Using Java on O2
As Java is a resource-intensive program, it should only be used on compute nodes. You can submit a job through the Slurm scheduler, load a Java module, and then run commands as needed. See this wiki page for general information on submitting interactive or batch jobs on O2.
Java versions
We have several versions of Java on O2, which are accessible through our module system. Use the module spider
command to search for available Java modules.
mfk8@login01:~$ srun --pty -p interactive -t 0-1 bash # request interactive job for 1 hour
mfk8@compute-a-01-01:~$ module spider java # search for all Java modules
mfk8@compute-a-01-01:~$ module spider java/jdk-1.8u112 # get more information on a specific Java module, including how to load it
mfk8@compute-a-01-01:~$ module load java/jdk-1.8u112 # load a Java module
# can run Java now
Basic usage
Specifying path to jar file
There are multiple programs on O2, such as Trimmomatic, Picard, or IGVTools, for which the underlying code is written in Java. When you load a module for such a program, it will also automatically co-load a corresponding Java module for you. Then, when you run the program, you need to specify the full path to the JAR (archive file format that Java uses to package code and files required for program execution) like so:
mfk8@compute-a-01-01:~$ java -jar /path/to/my/file.jar ...
# ... should be replaced with the actual parameters to run the tool
We have made it easier to construct commands for each Java-based program that has a module on O2. When this type of module is loaded, an environment variable containing the directory of the JAR is set. You can run module help
on a specific module to learn the appropriate usage.
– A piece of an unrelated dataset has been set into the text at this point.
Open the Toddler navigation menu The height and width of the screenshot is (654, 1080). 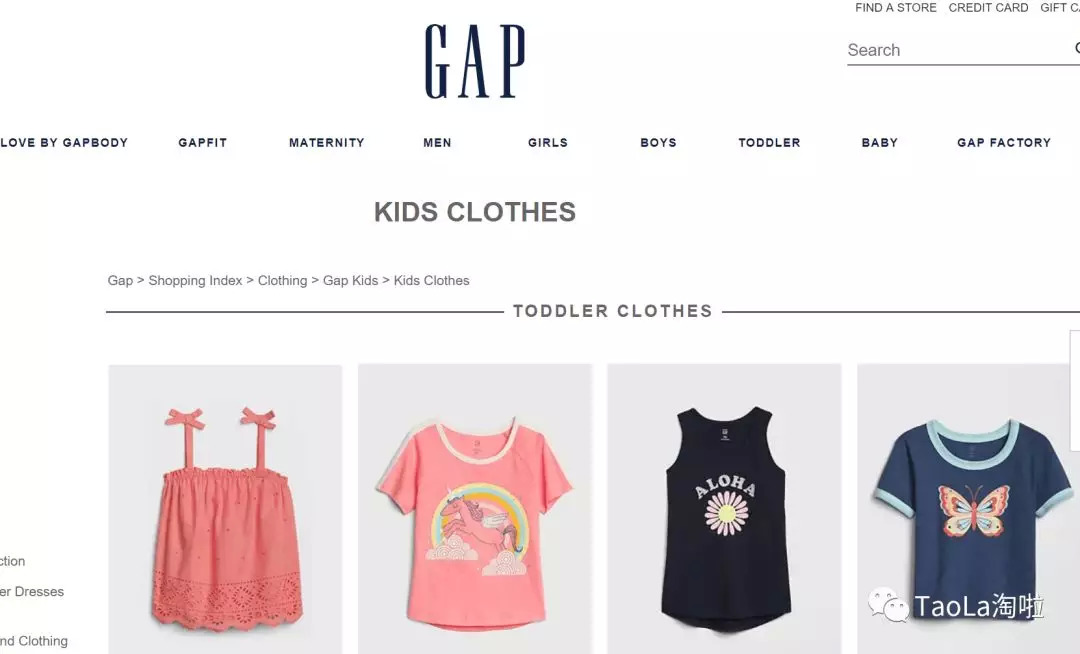click(769, 143)
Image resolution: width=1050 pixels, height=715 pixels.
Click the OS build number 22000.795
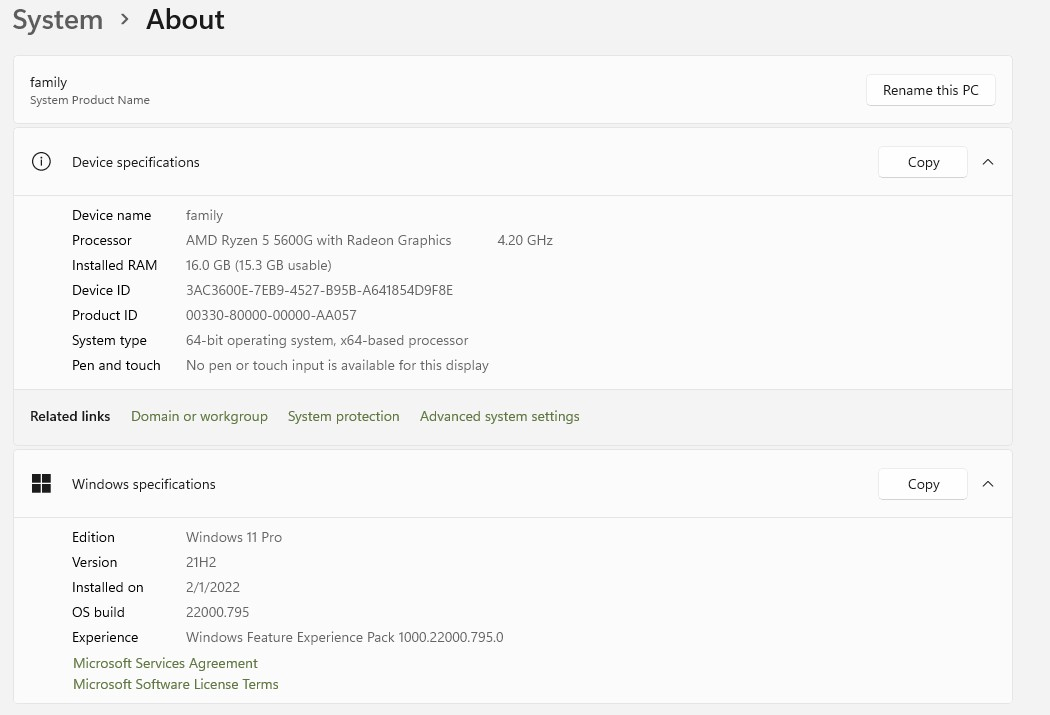[217, 612]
Here is an example demonstrated using the trimmomatic/0.36
module:
# learn how to load trimmomatic/0.36
# as well as what the variable containing the directory of the JAR file is named
mfk8@compute-a-01-01:~$ module spider trimmomatic/0.36
----------------------------------------------------------------------------------
trimmomatic: trimmomatic/0.36
----------------------------------------------------------------------------------
Description:
Trimmomatic performs a variety of useful trimming tasks for illumina
paired-end and single ended data.
This module can be loaded directly: module load trimmomatic/0.36
Help:
For detailed instructions, go to:
http://www.usadellab.org/cms/?page=trimmomatic
To use, type
java -jar $TRIMMOMATIC/trimmomatic-0.36.jar [options]
# load module
mfk8@compute-a-01-01:~$ module load trimmomatic/0.36
# run trimmomatic
mfk8@compute-a-01-01:~$ java -jar $TRIMMOMATIC/trimmomatic-0.36.jar ...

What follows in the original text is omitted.